While Kranz' book often comes out as overly jingoistic and with an excess of pathos, this documentary strikes a good balance between depicting the historical background of the space race, the technical issues of spaceflight and the emotional impact on Mission Control personnel.
To people very familiar with the events of US manned spaceflight in those years, there is not much new information to be gained from the documentary. There is Conrads difficult Gemini spacewalk, the Apollo 1 fire, Apollo 8 going around the moon, the Apollo 11 moon descent crises (Computer alarm and low fuel), Mission Controller Aarons reset of the Apollo 12 during launch and of course the whole saga of Apollo 13. All is told through the eyes of Mission Control, its directors and controllers, with the astronauts only appearing as fuzzy voices on the radio downlink.
The strength of the documentary is that it shows us the faces and voices of the Mission controllers. From the perspective of 2003 they re-tell their stories in a seamless narrative illustrated with mostly original film, but also a little re-enactment, which happily is not too intrusive (even though it does show people watching a Mercury launch in colour on their home TV set..). The contrast between the young faces filmed in the 60's and the present-day aged and haughty demeanor of the same men is a captivating reminder of the passage of time. Working in Mission control was obviously the high point of their lives, so there is a slightly nostalgic note to their account.
Some things about the documentary can be criticized. Space buffs will miss technical details, and not much is being said about the system of shifts in Mission Control, that is, how "colourcoded" teams managed the job of mission control 24/7. Also, the focus is very much on the telegenic Gene Kranz, to the detriment of the other mission directors and controllers. This is probably unavoidable when we're dealing with the TV medium, which needs easy-to-follow stories and a captivating protagonist.

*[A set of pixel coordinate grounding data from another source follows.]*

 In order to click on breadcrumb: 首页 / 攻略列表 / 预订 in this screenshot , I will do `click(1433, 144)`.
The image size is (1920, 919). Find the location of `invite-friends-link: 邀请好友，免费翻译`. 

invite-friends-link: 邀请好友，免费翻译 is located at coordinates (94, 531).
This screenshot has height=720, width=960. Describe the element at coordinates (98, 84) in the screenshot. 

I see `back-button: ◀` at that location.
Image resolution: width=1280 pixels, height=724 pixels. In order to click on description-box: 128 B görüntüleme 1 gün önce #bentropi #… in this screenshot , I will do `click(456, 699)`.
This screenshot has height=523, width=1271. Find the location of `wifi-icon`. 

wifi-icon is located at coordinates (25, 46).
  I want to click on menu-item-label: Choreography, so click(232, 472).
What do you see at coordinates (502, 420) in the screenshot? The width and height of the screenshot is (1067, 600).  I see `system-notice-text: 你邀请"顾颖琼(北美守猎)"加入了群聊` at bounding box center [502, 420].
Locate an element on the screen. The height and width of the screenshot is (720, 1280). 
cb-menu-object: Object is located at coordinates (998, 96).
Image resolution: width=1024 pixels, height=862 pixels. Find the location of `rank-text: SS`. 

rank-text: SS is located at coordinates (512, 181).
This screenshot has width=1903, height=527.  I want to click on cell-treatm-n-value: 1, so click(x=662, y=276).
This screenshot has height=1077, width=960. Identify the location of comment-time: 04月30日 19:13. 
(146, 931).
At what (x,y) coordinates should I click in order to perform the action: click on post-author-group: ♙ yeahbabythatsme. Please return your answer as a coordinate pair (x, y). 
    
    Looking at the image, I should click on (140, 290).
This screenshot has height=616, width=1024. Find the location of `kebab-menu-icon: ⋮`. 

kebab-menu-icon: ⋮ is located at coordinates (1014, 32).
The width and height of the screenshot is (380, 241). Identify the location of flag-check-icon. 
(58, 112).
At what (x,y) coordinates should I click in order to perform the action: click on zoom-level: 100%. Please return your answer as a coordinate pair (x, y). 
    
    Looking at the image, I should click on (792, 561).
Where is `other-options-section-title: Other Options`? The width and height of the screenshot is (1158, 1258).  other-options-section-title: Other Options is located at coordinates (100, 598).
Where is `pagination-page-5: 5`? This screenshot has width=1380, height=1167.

If one wants a true insight into NASA mission control, one has to read books about it. This documentary will however serve as a primer, and a good one at that. It is emotional to hear the story of NASA's crises and triumphs, re-told 40 years on by the men who were actually there. They might not quite be unsung heroes, since their feats are well-documented, but they certainly deserve to be heard once more by new audiences.